Algae could aid in bird flu fight

BATTLING DISEASE Health officials said that extracts from algae could help immune systems fight the deadly avian flu virus, after testing the technique on rabbits


Scientists here in Taiwan have discovered that extracts from chlorella, or green algae, and plantlike flagellates known as cryptomonadales can be used to fight bird flu by preventing the immune system from overreacting to the avian flu virus, health officials announced yesterday.

Experiments were conducted upon rabbits at the National Health Research Institute (NHRI) under the Department of Health and it was found that after being given the extracts, rabbits affected by bird flu were able to survive the disease.

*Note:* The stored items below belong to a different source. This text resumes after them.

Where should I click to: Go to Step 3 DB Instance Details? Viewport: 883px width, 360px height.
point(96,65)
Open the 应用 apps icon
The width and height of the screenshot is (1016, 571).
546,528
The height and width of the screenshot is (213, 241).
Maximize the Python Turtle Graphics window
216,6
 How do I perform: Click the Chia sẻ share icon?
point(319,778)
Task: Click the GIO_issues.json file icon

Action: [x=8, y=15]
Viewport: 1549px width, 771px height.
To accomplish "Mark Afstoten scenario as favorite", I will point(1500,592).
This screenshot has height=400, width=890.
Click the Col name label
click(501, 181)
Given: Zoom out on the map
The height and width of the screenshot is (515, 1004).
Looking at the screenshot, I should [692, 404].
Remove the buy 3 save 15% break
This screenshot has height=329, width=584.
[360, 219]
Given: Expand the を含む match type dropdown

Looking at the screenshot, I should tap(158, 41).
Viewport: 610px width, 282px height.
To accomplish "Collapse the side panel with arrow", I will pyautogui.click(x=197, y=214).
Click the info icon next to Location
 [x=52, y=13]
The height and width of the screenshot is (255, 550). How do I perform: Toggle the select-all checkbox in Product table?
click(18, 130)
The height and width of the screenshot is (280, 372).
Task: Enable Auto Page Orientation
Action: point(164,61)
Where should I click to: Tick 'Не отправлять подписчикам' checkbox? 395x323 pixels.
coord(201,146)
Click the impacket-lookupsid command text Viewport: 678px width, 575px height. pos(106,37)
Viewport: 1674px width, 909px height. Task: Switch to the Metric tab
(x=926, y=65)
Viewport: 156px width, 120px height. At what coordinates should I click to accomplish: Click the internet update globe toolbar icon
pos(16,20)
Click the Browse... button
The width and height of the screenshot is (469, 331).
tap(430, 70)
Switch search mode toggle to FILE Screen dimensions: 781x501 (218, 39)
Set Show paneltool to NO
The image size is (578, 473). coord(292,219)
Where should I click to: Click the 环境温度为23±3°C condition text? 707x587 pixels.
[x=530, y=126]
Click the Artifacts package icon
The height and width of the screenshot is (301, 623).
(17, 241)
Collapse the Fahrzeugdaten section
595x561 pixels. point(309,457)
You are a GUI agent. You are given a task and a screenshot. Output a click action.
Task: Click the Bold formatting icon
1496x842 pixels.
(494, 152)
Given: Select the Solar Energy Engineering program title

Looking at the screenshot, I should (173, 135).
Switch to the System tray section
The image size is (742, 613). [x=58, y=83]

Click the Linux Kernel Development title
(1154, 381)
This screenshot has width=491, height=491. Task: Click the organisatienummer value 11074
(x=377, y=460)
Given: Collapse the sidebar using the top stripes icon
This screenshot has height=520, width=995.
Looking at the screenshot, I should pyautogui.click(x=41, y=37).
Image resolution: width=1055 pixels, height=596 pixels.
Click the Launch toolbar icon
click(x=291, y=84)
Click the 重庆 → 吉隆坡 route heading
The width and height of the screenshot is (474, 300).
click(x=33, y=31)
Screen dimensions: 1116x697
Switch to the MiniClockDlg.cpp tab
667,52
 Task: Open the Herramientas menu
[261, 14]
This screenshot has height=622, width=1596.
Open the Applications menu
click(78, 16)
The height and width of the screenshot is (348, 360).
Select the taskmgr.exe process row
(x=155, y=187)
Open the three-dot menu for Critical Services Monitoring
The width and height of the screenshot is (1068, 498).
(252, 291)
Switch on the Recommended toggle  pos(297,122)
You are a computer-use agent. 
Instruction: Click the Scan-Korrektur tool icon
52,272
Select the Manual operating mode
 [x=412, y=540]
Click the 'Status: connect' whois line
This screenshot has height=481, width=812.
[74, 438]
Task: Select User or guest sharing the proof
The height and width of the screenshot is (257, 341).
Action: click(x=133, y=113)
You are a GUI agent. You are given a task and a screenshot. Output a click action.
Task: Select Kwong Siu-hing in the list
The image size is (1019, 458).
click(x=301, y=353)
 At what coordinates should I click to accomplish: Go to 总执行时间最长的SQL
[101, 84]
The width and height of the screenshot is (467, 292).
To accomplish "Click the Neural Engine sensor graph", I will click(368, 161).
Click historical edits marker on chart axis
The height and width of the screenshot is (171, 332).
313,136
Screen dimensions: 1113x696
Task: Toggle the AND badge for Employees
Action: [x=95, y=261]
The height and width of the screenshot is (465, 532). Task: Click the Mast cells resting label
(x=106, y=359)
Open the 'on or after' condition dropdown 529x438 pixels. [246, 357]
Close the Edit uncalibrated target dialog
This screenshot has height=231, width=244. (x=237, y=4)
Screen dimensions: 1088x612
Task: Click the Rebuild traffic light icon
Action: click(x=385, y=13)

Researchers used a variety of algae for their research but found that chlorella and cryptomonadales grown in Taiwan had the best effects.

Although successful in their experiments with rabbits, they acknowledged that they have not tested the effects of the extracts on humans, because there have been no human cases of bird flu in Taiwan.

The researchers said they will look for partners in the food processing industry to produce the algae extracts in the form of "health food."

Su Yi-jen (蘇益仁), an NHRI director in charge of clinical research, said that both the World Health Organization and the disease control authorities of the US are trying to find herbs that contain phycocyanin and peroxisomal proliferatoractivated receptor, which could be used to control the activity of the virus.

He also said that these two elements are found in the algae family and can be extracted and produced as health food, and he claimed that if there is not enough medicine if and when a bird flu epidemic strikes, the algae extracts can be distributed as a substitute.